Mecistocephalus zygethus is a species of soil centipede in the family Mecistocephalidae. This centipede is found in Indonesia on the island of New Guinea. This species features 51 pairs of legs rather than the 49 leg pairs usually observed in the genus Mecistocephalus.

==Discovery and distribution==
This species was first described in 1939 by American zoologist Ralph Vary Chamberlin. He based the original description of this species on three specimens. The Dutch biologist Willem Cornelis van Heurn collected these specimens in 1920 at an elevation between 1,800 and 2,400 meters in Doormanpad in Western New Guinea. This species is only known from Western New Guinea.

== Description ==
This species features 51 leg pairs and measures about 35 mm in length. The dorsal surface is light brown mottled with darker brown, the head and forcipules are reddish brown, and the legs are yellow. The head is elongated with lateral margins that converge toward a strainght posterior margin. The middle piece of the labrum is large and shaped like a lance. The margins of the side pieces of the labrum are smooth and straight, except for the outer corners, which are slightly convex. The inner corners of these margins do not protrude beyond the posterior end of the middle piece. The mandible features only seven or eight lamellae, with seven teeth on the first lamella.

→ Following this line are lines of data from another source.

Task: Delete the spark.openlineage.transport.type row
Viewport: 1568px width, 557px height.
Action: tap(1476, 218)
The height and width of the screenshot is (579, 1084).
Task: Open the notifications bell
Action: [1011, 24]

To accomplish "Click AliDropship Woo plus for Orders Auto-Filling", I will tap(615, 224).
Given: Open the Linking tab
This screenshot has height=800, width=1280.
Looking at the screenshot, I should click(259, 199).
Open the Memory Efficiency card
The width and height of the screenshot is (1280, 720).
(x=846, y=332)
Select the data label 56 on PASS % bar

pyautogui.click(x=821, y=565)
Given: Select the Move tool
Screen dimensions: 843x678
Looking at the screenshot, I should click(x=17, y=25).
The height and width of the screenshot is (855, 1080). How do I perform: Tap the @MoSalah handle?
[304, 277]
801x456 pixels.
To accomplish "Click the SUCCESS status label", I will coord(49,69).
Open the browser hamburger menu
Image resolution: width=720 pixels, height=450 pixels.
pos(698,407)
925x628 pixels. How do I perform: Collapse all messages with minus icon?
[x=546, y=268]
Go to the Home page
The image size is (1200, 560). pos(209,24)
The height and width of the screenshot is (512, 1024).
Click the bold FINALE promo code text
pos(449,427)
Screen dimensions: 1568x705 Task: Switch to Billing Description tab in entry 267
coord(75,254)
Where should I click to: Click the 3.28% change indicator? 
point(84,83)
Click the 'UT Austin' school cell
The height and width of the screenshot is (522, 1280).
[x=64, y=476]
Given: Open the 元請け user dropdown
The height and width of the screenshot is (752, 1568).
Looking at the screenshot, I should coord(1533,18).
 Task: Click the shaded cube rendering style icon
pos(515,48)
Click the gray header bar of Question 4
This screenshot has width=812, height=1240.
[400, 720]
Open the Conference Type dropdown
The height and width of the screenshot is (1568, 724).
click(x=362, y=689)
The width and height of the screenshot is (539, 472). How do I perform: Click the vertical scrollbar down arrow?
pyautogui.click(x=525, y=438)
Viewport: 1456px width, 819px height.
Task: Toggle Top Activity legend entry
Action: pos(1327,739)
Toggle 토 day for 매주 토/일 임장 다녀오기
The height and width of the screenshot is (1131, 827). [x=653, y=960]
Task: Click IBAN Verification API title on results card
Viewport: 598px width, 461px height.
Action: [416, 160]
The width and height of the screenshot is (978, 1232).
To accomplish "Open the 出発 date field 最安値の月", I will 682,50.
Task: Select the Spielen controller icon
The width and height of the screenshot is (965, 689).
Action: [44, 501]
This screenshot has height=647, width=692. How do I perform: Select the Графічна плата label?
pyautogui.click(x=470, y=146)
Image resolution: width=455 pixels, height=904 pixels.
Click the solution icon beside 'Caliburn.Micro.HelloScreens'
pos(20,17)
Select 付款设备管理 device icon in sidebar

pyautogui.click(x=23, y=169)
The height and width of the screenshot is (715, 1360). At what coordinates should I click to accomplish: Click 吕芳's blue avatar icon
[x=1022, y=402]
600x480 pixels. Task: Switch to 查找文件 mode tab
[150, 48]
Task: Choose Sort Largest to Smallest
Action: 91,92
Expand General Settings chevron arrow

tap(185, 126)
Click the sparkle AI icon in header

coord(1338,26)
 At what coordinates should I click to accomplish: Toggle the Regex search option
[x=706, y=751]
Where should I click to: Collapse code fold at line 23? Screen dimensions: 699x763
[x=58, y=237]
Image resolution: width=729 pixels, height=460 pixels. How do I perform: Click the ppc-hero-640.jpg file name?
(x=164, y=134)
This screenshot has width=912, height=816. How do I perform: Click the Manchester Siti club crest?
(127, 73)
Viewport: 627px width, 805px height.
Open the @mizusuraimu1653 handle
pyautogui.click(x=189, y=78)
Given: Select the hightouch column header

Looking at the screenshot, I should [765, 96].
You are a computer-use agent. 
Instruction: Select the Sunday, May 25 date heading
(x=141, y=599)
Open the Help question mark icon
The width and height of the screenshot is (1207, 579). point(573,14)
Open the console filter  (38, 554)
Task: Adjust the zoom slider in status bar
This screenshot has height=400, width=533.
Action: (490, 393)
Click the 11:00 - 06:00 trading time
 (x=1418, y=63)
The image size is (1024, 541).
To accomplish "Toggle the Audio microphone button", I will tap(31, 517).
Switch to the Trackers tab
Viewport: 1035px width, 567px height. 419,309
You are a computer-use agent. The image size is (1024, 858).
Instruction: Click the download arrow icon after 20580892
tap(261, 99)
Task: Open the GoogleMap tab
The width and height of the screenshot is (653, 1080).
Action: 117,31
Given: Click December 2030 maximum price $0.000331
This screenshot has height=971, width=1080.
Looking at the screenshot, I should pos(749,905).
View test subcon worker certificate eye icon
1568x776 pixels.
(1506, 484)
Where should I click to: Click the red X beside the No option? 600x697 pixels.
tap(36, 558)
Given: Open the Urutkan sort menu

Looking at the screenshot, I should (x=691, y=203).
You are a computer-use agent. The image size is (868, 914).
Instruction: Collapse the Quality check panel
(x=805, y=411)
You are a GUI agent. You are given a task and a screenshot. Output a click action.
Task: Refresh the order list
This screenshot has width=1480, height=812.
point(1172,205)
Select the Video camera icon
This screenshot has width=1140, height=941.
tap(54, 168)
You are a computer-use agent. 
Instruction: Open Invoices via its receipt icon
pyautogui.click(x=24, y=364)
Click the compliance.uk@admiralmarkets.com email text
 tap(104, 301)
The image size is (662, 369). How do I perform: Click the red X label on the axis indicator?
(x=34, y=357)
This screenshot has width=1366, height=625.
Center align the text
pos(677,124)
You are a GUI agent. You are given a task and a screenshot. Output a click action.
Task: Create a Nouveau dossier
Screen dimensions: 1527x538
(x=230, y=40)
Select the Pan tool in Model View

When closed, the forcipules extend beyond the end of the first article of the antennae. The first article of the forcipule features two teeth, with the distal tooth much larger. The two intermediate articles each feature a tooth, with a large tooth on the third article. The ultimate article features a basal tooth in the form of a small knob. The furrow on the sternites does not divide into branches at the anterior end. The basal element of the ultimate legs feature about 21 pores on the ventral and lateral surfaces, but none on the dorsal surface or the upper part of the lateral surface. These pores are fairly large on the ventral surface but become smaller toward the lateral surface.

This species shares many traits with other species in the genus Mecistocephalus. For example, like other species in this genus, the species M. zygethus features a head that is evidently longer than wide. Furthermore, like other species in this genus, this species features a furrow on the sternites of the trunk segments. Moreover, like many other species in this genus, this species features two teeth on the first article of the forcipules. Unlike most species of Mecistocephalus, however, M. zygethus features 51 leg pairs rather than the 49 pairs usually observed in this genus.

Although some other species of Mecistocephalus also have 51 leg pairs, these species may be distinguished from M. zygethus based on other traits. For example, the species M. erythroceps, M. evansi, M. gigas, M. lifuensis, M. pseustes, M. rhombifer, and M. sechellarum each feature 51 leg pairs. The furrow on the sternites, however, is forked in each of these other species but not in M. zygethus.